**Task item:**
Make an exact copy of every entry below, with the pictures left out.

--- Available records Enclosed Below ---

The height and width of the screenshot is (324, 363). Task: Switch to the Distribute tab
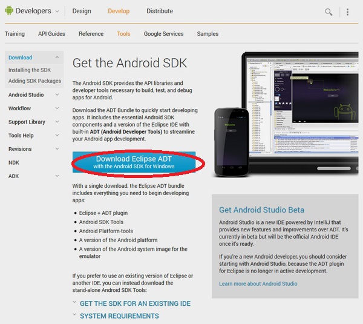click(160, 11)
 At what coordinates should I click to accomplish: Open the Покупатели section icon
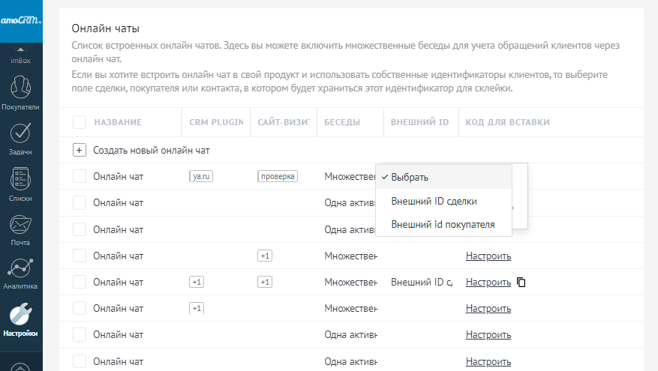21,87
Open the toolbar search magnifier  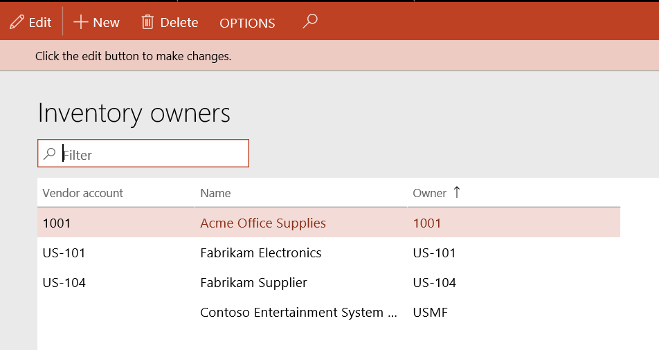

--- End of Enclosed Available records ---

**Written response:**
The height and width of the screenshot is (324, 363). Task: Switch to the Distribute tab
click(160, 11)
 At what coordinates should I click to accomplish: Open the Покупатели section icon
21,87
Open the toolbar search magnifier  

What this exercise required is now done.